I’m talking here only about RSpec or MiniSpec-like approach, where you write just specs code to show the reader (and yourself) how the library code [expected to] work. I’m really assured tools like Cucumber (providing hi-level description of functionality in natural languaes) are next-to-useless in case of library interface design.

Ironically, RSpec itself uses Cucumber to specify its hi-level behavior. You can look at some of official documentation to see all of those Givens and Whens and Thens and decide yourself whether it provides some “added value” of clean behavior documentation.

While practice of behavior-driven development proved to be useful and reliable technique, it have its own drawbacks when it comes to interface design. First, it tends to be a bit too verbose for “thinking in code”, tends to draw you into details and corner cases and fixtures too early.

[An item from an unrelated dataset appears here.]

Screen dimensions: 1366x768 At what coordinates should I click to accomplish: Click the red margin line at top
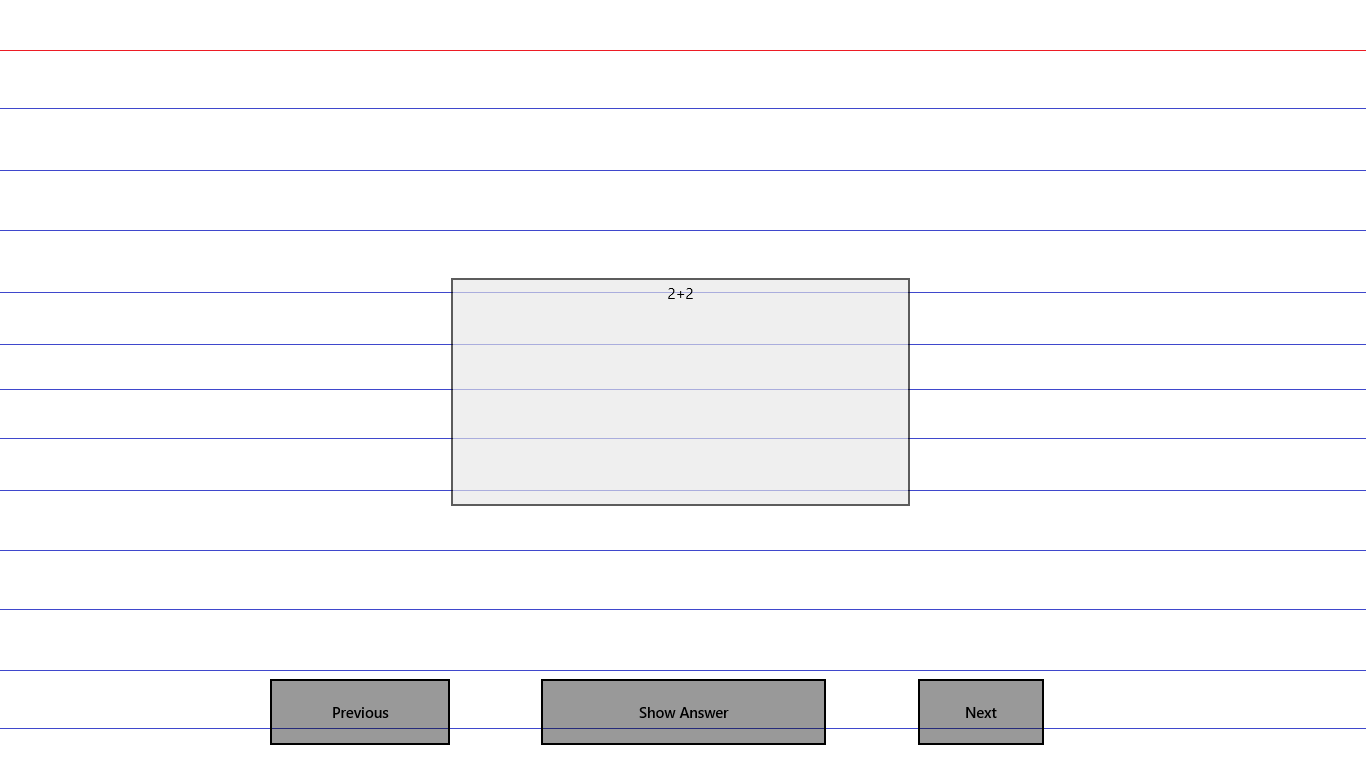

Second, it fails to provide design document with intended use of the library. At times, specs and behavior-driven development are praised as the way of documenting “how it works”, but for complex library you’d rather prefer some well-written README and usage examples than diving right into specs.

Proposed solution

And here comes README-driven development (I’ve thought out the term myselft, but of course I’m not the first—this article explains the same concepts I am trying to). The idea is simple: you just write small examples of code using your future library, and explanations in natural language, like you already have created the library and planning to release it. This way, trying to explain to invisible reader how cool it should be some day, you are likely to come with much better and cleaner interface than “pure imagination”-driven or behavior-driven design.

NB: of course, it all works only if you can write good explanation (and decide whether explanation is good). Though, I’m pretty sure you should not design complex library if you can’t explain it.

Real-life example

When I have been creating first version of infoboxer, there was two consecutive parts of the library:

  1. Wikipedia markup parser, and
  2. Navigation and information extraction from parsed data.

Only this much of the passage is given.